Communication is a widely used mechanism to promote cooperation in multi-agent systems. In the field of emergent communication, agents are typically trained in specific environments: cooperative, competitive or mixed-motive. Motivated by the idea that real-world settings are characterized by incomplete information and that humans face daily interactions under a wide spectrum of incentives, we aim to explore the role of emergent communication when simultaneously exploited across all these contexts. In this work, we pursue this line of research by focusing on social dilemmas. To do this, we developed an extended version of the Public Goods Game, which allows us to train independent reinforcement learning agents simultaneously in different scenarios where incentives are (mis)aligned to various extents. Additionally, agents experience uncertainty in terms of the alignment of their incentives with those of others. We equip agents with the ability to learn a communication policy and study the impact of emergent communication in the face of uncertainty among agents. Our findings show that in settings where all agents have the same level of uncertainty, communication can enhance the cooperation of the whole group. However, in cases of asymmetric uncertainty, the agents that do not face uncertainty learn to use communication to deceive and exploit their uncertain peers.

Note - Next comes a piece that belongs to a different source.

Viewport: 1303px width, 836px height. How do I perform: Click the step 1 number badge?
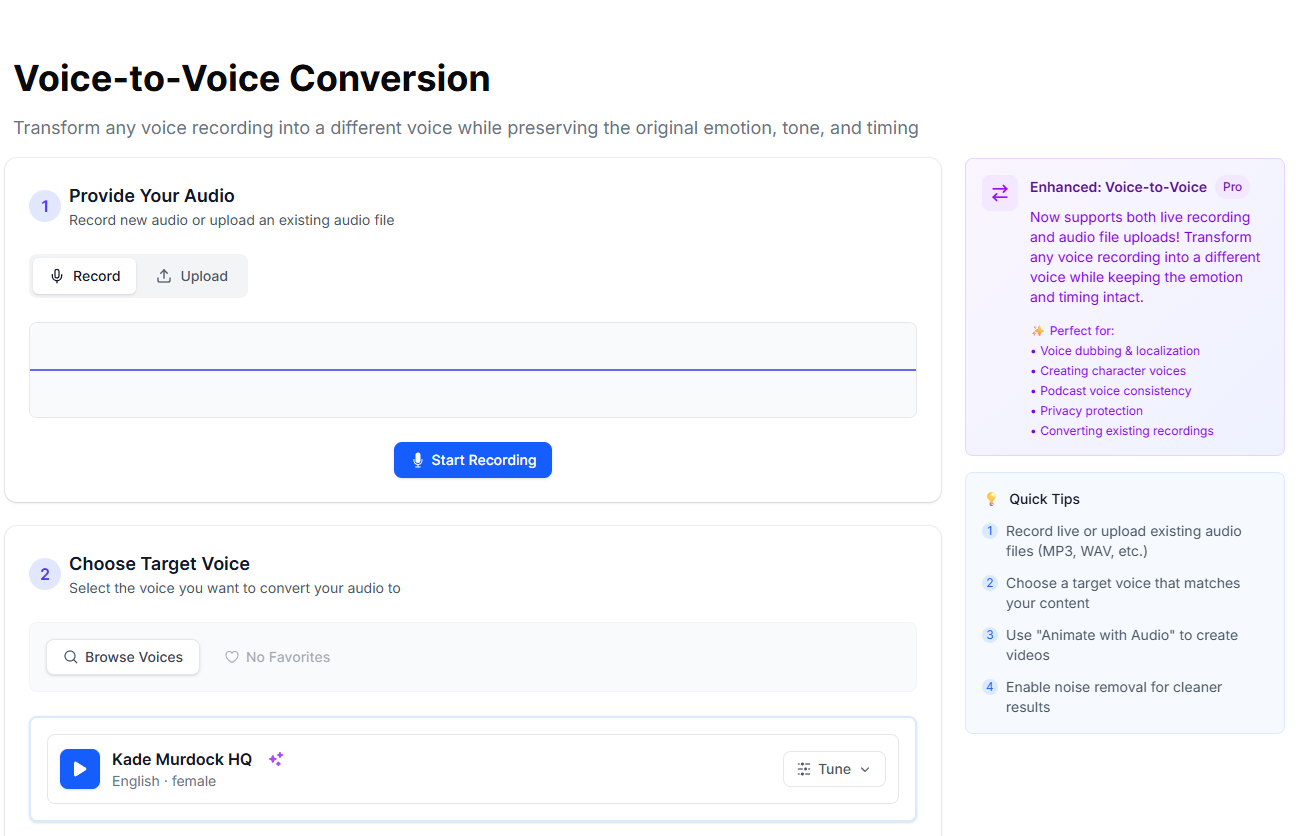click(45, 207)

通信是在多智能体系统中促进合作的一种广泛使用的机制。在涌现通信领域,智能体通常在特定环境中进行训练:合作型、竞争型或混合动机型。受现实世界环境以信息不完整为特征且人类在广泛的激励下面临日常互动这一观点的启发,我们旨在探讨在所有这些背景下同时利用涌现通信时它所起的作用。在这项工作中,我们通过关注社会困境来开展这一研究方向。为此,我们开发了公共物品博弈的一个扩展版本,它使我们能够在激励(在不同程度上)(不)一致的不同场景中同时训练独立的强化学习智能体。此外,智能体在自身激励与其他智能体激励的一致性方面会经历不确定性。我们赋予智能体学习通信策略的能力,并研究在智能体之间存在不确定性的情况下涌现通信的影响。我们的研究结果表明,在所有智能体具有相同不确定性水平的环境中,通信可以增强整个群体的合作。然而,在不对称不确定性的情况下,不面临不确定性的智能体会学会利用通信来欺骗和剥削其面临不确定性的同伴。